Source material:

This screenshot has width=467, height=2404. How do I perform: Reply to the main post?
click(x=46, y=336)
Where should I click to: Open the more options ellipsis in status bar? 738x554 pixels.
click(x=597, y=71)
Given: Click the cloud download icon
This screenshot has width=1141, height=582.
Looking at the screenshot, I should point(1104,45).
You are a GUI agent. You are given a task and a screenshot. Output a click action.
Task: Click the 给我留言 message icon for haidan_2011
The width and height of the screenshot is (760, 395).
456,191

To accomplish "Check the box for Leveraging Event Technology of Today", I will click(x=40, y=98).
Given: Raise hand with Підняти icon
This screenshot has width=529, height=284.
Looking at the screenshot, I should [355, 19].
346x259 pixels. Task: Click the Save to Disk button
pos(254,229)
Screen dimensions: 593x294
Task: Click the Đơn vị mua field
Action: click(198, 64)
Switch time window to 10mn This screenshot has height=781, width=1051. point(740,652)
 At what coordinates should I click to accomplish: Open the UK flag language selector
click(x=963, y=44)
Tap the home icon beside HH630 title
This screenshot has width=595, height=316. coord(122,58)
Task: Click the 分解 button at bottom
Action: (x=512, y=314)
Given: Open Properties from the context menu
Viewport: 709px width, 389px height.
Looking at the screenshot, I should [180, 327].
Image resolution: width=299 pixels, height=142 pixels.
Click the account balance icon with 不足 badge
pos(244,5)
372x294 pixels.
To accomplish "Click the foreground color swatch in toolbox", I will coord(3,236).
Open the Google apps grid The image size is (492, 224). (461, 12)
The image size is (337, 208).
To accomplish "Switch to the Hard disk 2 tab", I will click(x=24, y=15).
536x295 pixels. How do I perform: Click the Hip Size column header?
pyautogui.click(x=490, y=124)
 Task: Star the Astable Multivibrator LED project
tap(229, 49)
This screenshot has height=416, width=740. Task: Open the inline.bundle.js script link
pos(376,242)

What is expected: From the line that contains "Task: Star the" down to the final line of the entries, print every line exactly as it is, and only those lines.

Result of the exercise:
 Task: Star the Astable Multivibrator LED project
tap(229, 49)
This screenshot has height=416, width=740. Task: Open the inline.bundle.js script link
pos(376,242)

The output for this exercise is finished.